Dans le cadre de cette transaction, la compagnie d’assurances a émis 13,5 millions d’actions à quelque 130 000 titulaires de contrats de rentes. Dans ce lot, on retrouvait 57 rentiers d’un ancien régime de retraite Lavalin, dont la mère de Mme Benoit.

Lors de la liquidation de ce régime en 1994, 57 anciens employés avaient choisi d’utiliser l’argent accumulé dans la caisse pour s’acheter une rente auprès de l’Industrielle Alliance, rente qui leur a été versée rubis sur l’ongle.

Mais dans le processus de démutualisation, ils avaient droit à un petit « cadeau » sous forme d’actions de l’Industrielle Alliance. Malheureusement, ce cadeau est resté dans la boîte, car au lieu d’émettre les actions à leur nom, l’assureur a émis les relevés de propriété au nom du régime de retraite de Lavalin, même s’il n’existait plus depuis des années.

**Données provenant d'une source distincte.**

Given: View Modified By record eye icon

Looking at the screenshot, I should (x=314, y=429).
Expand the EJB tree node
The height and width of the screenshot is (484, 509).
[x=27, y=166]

Or, personne ne s’est jamais aperçu de la bourde, parce que l’agent de transfert Computer Share a envoyé les relevés au nom personnel de Bernard Lamarre. C’est pour le moins étrange, car cet ancien patron de Lavalin avait cédé les rênes de l’entreprise en 1991.

Pour brouiller les pistes encore davantage, Computer Share postait les lettres à l’adresse de l’ancien siège social de Lavalin, que l’entreprise avait pourtant quitté au milieu des années 80.

Erreur par-dessus erreur !

Les actions des 57 retraités de Lavalin n’ont donc jamais été distribuées, pas plus que les dividendes qui ont continué d’être expédiés à la mauvaise personne, à la mauvaise adresse. Année après année, les lettres revenaient chez Computer Share qui conservait l’argent durant trois ans, puis le remettait au Registre des biens non réclamés du Québec.

Ce qui me dépasse, c’est que SNC-Lavalin est une entreprise archiconnue à Montréal. En voyant les lettres rebondir, il aurait suffi qu’un employé le moindrement réveillé ouvre le bottin pour trouver son numéro de téléphone ou son adresse.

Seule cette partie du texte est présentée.